== AIM OF THE EXERCISE ==
Substitute "Command" for every "Instruction" in the items below and write them out again with nothing else changed. Omit the pictures from your answer.

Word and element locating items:
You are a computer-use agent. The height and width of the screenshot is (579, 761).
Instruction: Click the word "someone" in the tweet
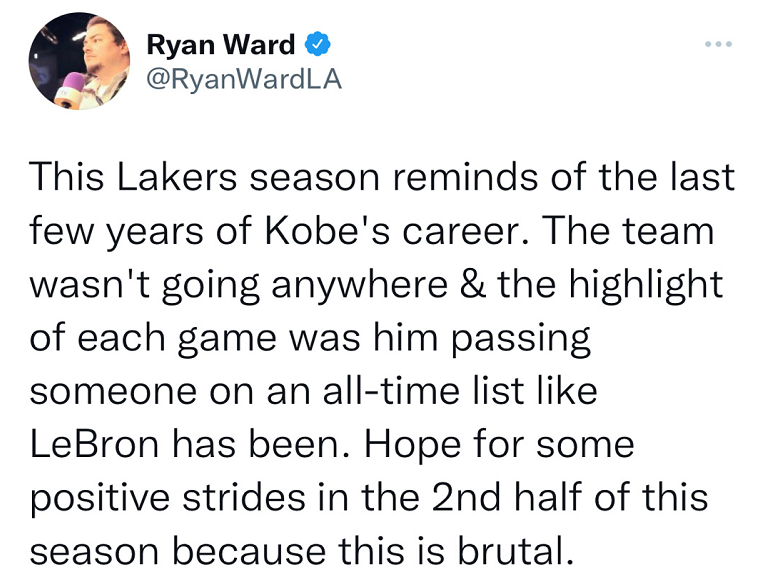(114, 390)
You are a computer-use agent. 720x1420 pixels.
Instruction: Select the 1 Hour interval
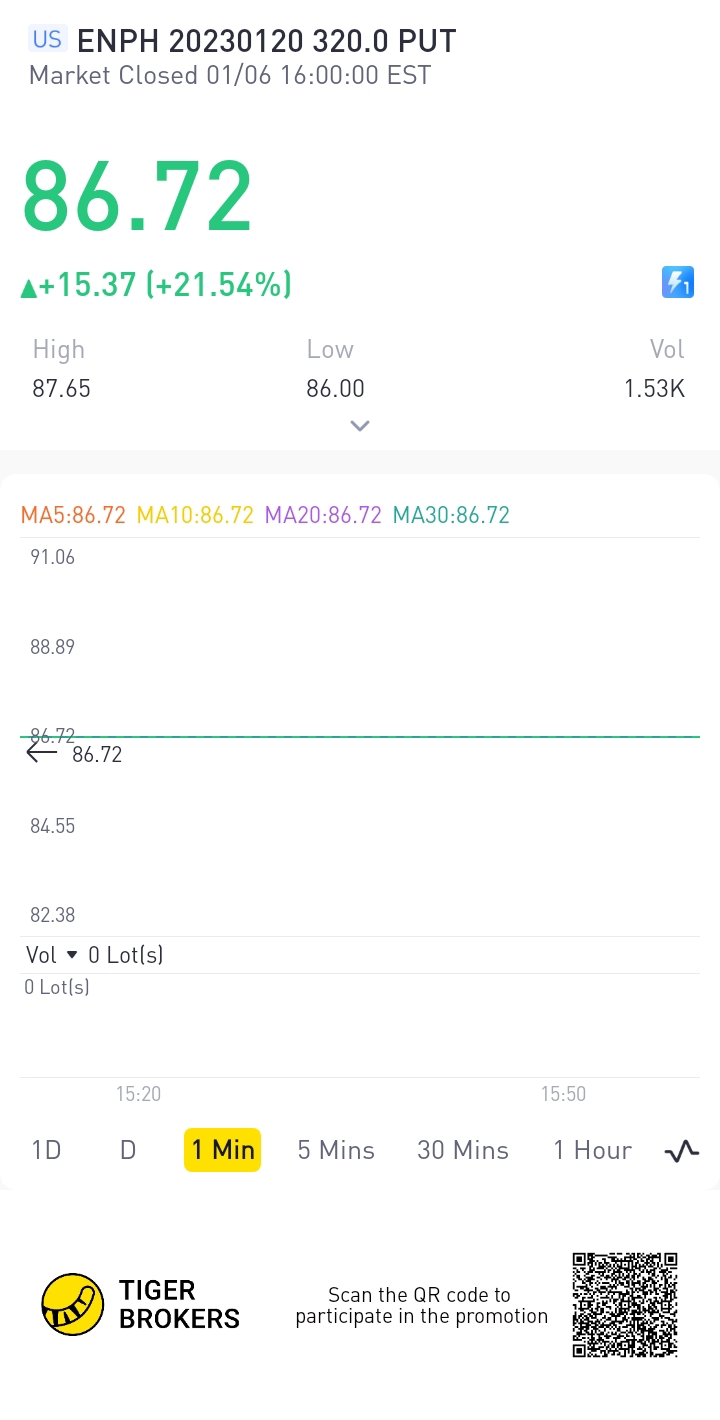pyautogui.click(x=593, y=1150)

== ANSWER ==
You are a computer-use agent. The height and width of the screenshot is (579, 761).
Command: Click the word "someone" in the tweet
(114, 390)
You are a computer-use agent. 720x1420 pixels.
Command: Select the 1 Hour interval
pyautogui.click(x=593, y=1150)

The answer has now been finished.